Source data

+ + +

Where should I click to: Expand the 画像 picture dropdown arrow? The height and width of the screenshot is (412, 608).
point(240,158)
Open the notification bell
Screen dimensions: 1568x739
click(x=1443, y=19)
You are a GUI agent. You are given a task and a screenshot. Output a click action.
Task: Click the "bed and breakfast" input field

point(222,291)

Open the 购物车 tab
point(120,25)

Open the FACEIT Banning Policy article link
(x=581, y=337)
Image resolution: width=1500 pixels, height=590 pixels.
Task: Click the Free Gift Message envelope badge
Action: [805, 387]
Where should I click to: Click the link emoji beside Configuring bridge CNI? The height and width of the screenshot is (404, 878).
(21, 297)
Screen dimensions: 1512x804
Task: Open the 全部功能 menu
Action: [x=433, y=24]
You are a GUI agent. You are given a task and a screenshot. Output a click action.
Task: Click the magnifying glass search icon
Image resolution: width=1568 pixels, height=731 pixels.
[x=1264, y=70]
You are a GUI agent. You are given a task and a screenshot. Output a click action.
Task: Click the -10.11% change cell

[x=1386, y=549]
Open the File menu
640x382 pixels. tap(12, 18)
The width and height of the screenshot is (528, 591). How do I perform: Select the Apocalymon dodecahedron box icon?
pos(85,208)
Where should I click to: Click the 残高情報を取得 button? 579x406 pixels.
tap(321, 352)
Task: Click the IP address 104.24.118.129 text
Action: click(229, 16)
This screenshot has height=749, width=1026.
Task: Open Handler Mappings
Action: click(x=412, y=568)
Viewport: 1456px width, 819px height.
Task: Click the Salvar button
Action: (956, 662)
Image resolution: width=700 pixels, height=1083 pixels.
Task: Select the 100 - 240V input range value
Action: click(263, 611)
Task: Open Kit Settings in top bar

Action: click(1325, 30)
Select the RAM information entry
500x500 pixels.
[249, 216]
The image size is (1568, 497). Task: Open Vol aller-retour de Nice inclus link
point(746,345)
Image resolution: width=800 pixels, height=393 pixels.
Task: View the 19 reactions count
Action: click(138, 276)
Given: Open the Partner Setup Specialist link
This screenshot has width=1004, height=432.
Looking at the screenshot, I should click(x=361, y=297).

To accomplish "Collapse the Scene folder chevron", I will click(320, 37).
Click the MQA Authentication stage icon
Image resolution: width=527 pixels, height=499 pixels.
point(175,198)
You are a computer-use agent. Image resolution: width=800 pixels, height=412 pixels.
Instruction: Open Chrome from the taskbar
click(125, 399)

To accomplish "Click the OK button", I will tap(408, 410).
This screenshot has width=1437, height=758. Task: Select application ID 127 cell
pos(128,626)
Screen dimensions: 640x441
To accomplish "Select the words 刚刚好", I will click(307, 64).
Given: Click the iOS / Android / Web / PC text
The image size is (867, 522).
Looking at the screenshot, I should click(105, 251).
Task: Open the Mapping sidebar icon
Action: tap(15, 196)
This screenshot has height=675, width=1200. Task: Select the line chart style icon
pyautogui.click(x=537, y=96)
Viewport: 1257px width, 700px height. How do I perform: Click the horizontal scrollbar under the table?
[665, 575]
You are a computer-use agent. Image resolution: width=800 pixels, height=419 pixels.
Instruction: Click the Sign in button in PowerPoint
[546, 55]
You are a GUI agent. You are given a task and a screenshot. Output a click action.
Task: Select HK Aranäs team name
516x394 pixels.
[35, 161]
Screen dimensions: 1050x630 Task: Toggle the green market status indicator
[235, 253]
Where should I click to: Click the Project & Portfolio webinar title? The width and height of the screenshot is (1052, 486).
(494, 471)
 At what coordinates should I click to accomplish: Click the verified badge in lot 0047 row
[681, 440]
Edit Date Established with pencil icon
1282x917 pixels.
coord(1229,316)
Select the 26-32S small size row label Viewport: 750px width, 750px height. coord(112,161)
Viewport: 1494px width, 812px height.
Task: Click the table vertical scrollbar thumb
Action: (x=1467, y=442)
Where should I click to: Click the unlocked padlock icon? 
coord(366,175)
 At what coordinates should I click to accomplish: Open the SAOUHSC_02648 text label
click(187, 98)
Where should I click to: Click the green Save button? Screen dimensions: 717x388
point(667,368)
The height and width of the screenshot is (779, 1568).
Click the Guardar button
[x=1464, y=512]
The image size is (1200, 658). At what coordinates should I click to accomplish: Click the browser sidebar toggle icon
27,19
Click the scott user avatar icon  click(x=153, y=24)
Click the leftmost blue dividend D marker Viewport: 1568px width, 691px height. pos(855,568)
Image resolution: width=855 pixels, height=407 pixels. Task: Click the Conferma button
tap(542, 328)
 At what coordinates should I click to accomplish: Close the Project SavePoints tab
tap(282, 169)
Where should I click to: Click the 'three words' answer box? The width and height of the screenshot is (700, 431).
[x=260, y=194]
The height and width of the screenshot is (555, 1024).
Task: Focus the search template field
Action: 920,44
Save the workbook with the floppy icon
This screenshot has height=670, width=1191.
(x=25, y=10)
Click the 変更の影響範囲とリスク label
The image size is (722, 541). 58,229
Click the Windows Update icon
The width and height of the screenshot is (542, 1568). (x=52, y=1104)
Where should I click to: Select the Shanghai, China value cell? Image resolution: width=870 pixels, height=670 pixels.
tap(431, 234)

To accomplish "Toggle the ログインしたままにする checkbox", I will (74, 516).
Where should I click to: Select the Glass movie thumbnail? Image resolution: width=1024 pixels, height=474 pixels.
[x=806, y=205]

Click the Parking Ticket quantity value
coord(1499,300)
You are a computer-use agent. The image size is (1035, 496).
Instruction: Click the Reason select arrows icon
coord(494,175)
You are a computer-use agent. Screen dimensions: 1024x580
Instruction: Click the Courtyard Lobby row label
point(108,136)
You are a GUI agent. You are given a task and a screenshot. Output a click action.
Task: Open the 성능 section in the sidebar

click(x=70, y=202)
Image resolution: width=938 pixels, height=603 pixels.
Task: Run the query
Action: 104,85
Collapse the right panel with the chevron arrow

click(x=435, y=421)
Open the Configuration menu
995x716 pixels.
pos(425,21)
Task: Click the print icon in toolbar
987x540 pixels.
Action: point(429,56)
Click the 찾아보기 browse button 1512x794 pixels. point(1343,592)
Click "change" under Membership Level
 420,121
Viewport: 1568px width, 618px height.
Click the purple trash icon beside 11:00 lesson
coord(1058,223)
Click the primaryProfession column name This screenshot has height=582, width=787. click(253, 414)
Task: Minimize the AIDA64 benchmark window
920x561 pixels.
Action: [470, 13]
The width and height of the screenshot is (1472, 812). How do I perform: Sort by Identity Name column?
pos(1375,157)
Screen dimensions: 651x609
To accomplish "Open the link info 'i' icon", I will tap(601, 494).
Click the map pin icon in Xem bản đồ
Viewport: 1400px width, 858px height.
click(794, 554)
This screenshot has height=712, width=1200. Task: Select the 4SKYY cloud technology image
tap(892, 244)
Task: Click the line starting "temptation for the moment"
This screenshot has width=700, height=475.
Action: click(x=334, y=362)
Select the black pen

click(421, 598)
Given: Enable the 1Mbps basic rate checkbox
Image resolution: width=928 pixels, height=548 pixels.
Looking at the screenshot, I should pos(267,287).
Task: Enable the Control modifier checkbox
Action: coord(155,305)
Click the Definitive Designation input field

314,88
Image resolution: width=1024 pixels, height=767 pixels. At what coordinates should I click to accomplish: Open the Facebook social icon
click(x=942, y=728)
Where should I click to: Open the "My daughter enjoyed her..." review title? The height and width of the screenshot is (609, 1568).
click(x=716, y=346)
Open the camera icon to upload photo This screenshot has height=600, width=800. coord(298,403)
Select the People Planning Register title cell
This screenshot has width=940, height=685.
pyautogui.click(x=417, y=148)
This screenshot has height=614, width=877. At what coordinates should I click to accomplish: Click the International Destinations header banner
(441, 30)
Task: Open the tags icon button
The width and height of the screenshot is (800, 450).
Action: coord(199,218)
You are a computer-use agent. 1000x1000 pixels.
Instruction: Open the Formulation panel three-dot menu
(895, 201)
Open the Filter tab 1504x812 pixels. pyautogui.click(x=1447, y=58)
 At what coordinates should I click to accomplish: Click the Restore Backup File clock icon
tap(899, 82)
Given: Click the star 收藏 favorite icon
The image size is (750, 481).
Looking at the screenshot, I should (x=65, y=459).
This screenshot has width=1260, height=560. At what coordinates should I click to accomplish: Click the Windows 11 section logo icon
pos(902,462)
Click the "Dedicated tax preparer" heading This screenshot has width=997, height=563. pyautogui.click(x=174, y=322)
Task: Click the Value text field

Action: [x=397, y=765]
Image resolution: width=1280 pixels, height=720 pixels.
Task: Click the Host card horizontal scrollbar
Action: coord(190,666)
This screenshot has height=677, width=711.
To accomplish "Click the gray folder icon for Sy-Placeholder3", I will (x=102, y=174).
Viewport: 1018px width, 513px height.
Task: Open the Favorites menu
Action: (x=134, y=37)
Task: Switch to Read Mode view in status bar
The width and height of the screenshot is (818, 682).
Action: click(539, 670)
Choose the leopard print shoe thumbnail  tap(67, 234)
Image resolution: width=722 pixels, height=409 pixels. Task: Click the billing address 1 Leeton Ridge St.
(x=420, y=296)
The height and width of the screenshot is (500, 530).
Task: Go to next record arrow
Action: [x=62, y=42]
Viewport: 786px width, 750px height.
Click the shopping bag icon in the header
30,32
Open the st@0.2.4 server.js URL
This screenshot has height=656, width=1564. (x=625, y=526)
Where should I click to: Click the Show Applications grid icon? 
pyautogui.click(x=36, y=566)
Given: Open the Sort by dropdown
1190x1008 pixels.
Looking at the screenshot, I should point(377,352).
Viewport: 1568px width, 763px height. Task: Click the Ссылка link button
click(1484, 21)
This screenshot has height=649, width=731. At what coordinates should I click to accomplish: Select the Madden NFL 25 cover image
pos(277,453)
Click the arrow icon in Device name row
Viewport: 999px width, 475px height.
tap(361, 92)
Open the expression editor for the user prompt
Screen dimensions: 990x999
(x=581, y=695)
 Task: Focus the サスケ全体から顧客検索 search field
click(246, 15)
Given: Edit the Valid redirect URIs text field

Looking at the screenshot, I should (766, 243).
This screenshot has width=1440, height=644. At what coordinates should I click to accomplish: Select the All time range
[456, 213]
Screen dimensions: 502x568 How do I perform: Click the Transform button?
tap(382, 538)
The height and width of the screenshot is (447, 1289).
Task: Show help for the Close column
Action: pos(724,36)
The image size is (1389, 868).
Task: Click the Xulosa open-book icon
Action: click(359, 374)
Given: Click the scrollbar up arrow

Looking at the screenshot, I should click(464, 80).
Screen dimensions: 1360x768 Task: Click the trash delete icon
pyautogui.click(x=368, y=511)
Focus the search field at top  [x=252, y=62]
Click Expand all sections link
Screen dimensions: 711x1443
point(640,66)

+ + +

→ Exercise:
Whenever a line of the entries contains "print", it counts toward the total; state that total alone.

→ Result of the task:
2